- [What is being asked]
Filter the lines below, keeping each one that contains the word "agent". Treat case as significant.

Entries showing where items appear
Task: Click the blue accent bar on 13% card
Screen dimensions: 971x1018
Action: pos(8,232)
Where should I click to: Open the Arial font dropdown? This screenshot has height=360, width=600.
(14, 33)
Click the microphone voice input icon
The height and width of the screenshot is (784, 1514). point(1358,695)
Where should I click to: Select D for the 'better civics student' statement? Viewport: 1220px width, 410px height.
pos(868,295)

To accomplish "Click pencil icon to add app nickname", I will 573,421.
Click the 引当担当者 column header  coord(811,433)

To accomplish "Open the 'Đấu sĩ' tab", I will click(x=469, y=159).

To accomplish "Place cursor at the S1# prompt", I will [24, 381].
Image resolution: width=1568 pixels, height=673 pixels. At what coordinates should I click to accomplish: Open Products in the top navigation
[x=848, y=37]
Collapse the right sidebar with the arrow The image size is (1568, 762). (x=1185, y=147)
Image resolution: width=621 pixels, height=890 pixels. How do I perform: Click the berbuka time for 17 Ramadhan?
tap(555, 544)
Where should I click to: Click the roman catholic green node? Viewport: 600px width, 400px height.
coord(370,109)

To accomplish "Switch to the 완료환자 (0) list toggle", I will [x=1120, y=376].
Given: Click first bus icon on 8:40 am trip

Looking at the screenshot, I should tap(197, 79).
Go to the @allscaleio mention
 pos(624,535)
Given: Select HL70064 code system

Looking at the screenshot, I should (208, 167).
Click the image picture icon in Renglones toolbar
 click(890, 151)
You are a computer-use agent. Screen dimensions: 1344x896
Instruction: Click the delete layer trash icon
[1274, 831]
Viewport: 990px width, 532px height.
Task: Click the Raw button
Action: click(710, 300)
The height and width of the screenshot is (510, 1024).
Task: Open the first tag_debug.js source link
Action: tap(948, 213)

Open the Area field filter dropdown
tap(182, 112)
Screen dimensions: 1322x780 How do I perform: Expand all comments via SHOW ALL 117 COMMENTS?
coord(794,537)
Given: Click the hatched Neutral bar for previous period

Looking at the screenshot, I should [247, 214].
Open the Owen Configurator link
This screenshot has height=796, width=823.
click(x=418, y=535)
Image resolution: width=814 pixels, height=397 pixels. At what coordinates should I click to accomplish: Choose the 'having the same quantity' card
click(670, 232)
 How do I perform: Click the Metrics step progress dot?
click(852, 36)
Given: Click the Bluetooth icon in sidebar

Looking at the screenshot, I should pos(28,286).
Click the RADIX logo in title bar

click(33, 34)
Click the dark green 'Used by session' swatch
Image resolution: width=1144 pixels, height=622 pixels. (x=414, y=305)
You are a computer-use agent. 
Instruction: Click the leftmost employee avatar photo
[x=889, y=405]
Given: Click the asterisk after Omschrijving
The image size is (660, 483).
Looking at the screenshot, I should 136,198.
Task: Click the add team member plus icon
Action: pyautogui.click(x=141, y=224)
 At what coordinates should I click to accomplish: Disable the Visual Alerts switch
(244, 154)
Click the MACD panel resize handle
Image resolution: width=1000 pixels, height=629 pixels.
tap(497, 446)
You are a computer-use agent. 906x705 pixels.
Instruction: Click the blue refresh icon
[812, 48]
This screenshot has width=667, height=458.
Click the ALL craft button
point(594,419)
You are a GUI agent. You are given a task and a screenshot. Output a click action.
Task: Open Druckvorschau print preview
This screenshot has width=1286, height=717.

- [Complete response]
You are a computer-use agent. Screen dimensions: 1344x896
You are a computer-use agent. 
You are a computer-use agent. 906x705 pixels.
You are a GUI agent. You are given a task and a screenshot. Output a click action.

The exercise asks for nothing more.